Find each line below containing the word "Image" and copy it.

• [THE INPUT]:
════════════════════
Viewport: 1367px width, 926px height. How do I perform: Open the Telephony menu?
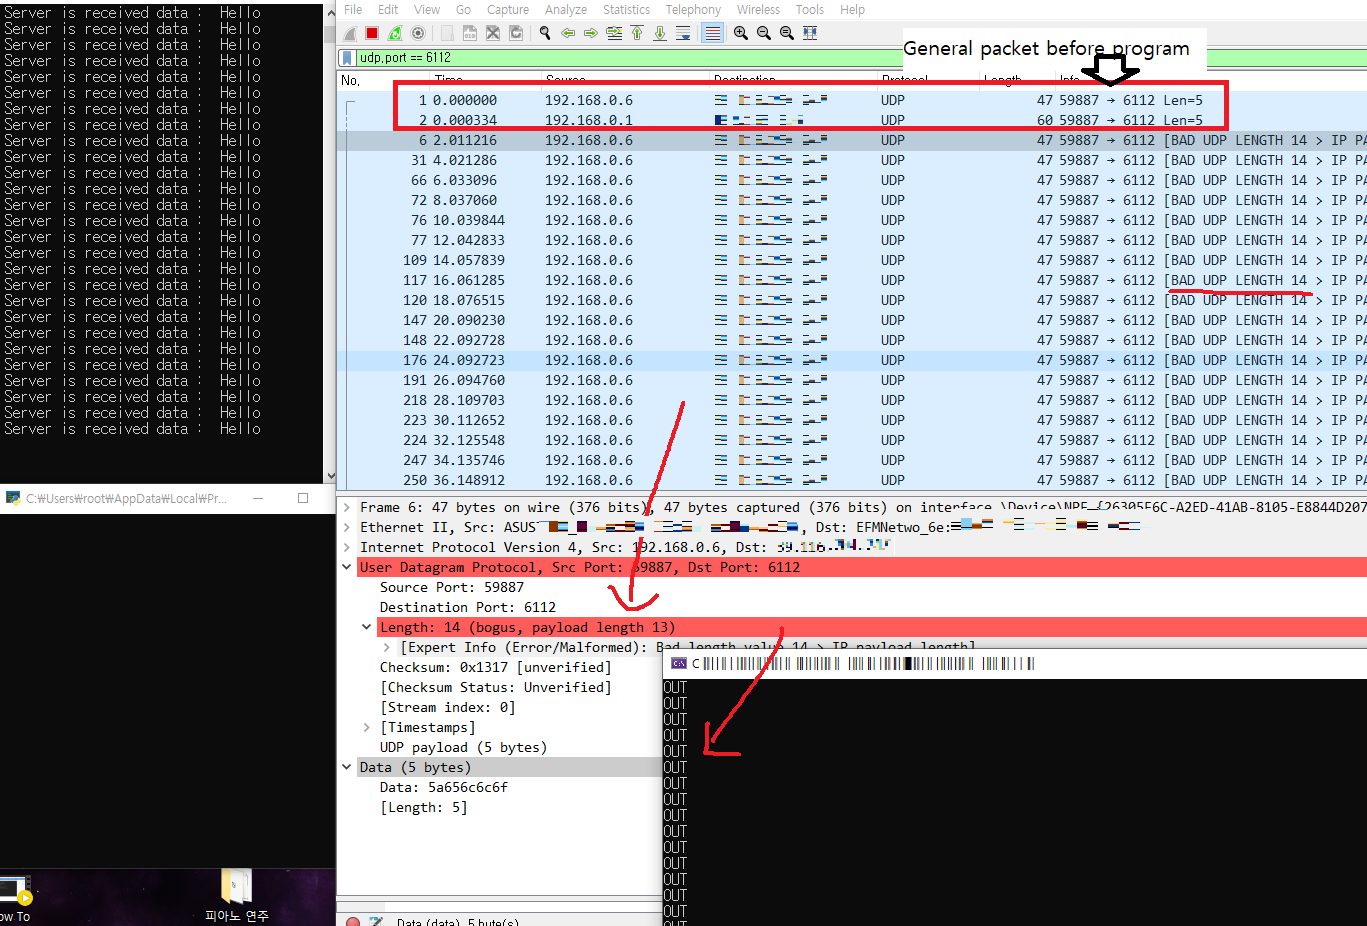tap(693, 9)
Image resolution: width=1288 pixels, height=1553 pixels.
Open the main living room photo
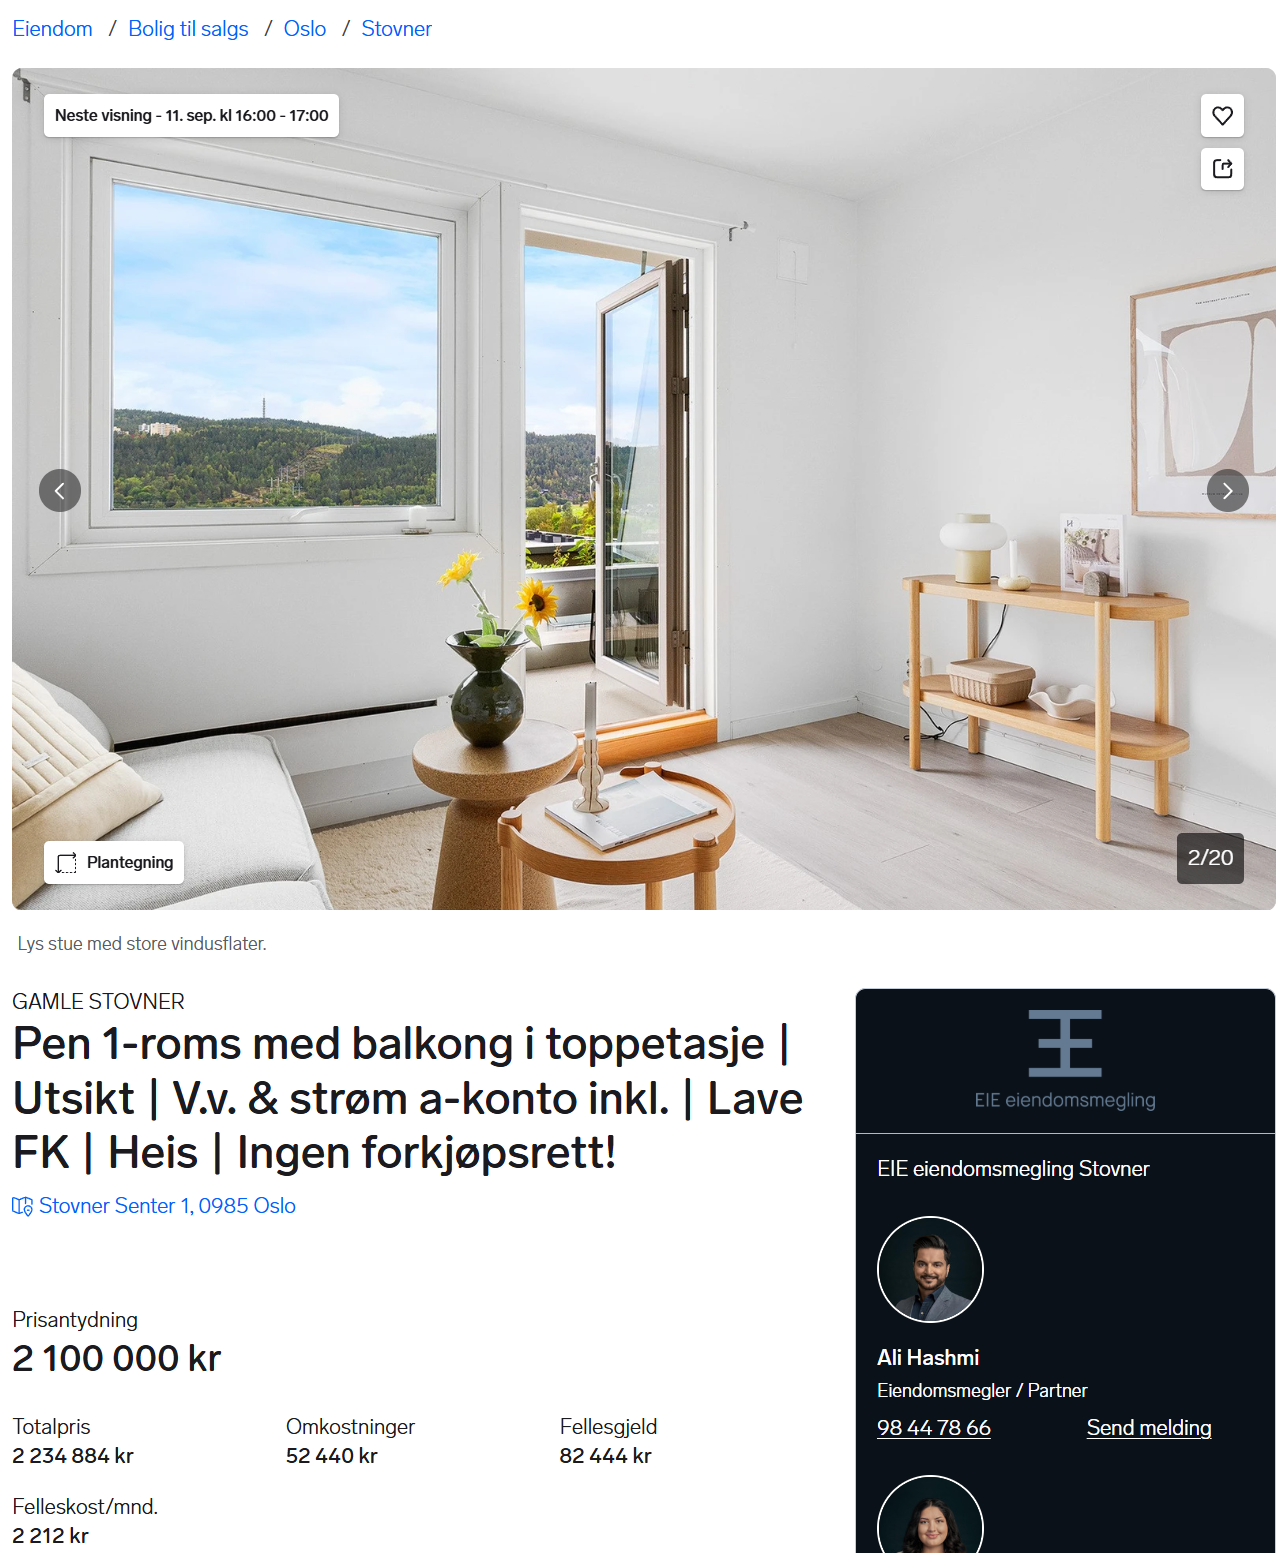coord(644,489)
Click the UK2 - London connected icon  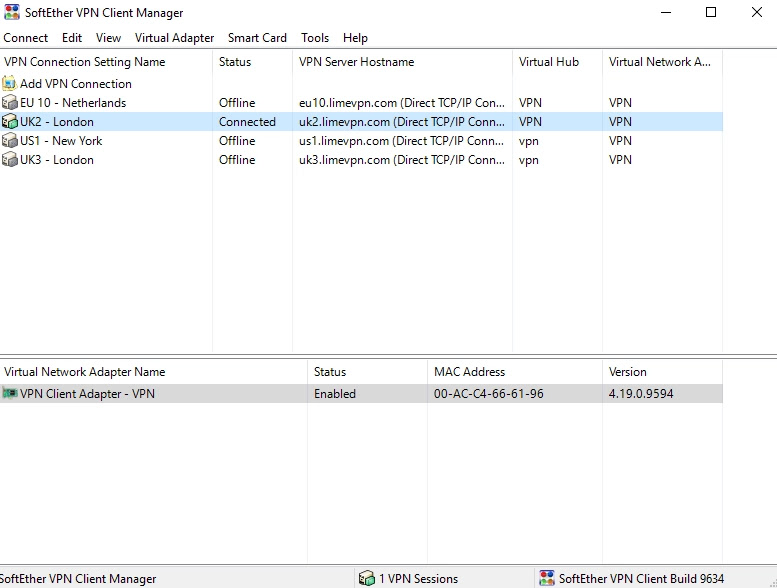click(x=10, y=122)
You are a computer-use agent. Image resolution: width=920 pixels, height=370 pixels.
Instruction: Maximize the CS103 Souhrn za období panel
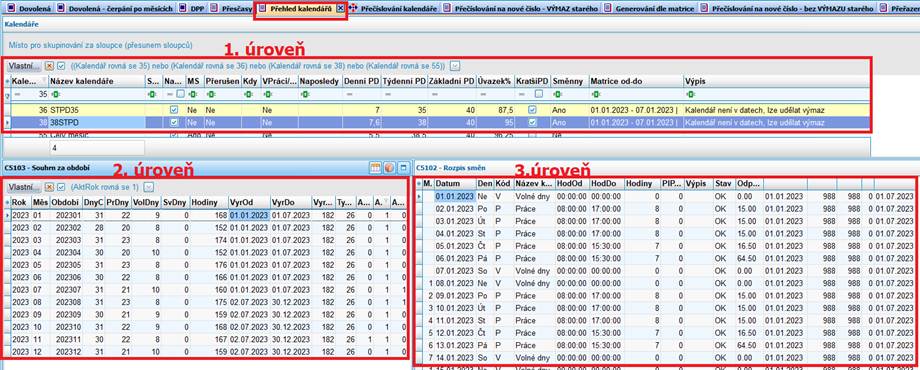[403, 168]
════════════════════
• [EXERCISE SOLUTION]:
Image resolution: width=1288 pixels, height=1553 pixels.
You are a computer-use agent. Image resolution: width=920 pixels, height=370 pixels.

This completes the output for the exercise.